YOUR TASK: From the line that holds "Task: Click the XXL row in size table" to the last line of the data, copy everything exactly; leave out all the rest.

GIVEN RECORDS:
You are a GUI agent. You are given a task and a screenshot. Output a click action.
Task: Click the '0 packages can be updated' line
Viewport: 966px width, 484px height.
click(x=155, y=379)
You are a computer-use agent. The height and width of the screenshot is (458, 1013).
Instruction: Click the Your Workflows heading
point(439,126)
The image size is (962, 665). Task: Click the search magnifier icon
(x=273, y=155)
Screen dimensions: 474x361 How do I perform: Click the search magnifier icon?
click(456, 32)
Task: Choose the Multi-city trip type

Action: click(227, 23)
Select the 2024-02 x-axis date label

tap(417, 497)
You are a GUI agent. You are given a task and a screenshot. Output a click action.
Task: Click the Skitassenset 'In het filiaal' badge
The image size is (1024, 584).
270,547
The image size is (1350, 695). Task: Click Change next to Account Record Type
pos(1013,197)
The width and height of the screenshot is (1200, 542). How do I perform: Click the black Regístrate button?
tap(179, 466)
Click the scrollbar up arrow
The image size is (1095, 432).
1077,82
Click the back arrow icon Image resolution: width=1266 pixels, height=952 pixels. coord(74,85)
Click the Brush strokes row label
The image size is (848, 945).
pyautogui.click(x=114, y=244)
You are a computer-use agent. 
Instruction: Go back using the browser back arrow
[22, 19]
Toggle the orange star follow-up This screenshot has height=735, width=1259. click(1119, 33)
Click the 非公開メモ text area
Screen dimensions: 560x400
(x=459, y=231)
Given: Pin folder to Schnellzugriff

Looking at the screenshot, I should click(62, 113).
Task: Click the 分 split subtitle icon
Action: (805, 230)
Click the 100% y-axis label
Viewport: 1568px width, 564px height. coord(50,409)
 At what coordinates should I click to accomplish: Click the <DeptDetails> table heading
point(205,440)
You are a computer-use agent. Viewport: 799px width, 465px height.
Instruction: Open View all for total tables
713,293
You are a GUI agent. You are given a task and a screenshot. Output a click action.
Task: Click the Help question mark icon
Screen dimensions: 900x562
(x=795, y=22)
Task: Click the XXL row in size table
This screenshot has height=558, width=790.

ANSWER SECTION:
Task: Click the XXL row in size table
This screenshot has height=558, width=790.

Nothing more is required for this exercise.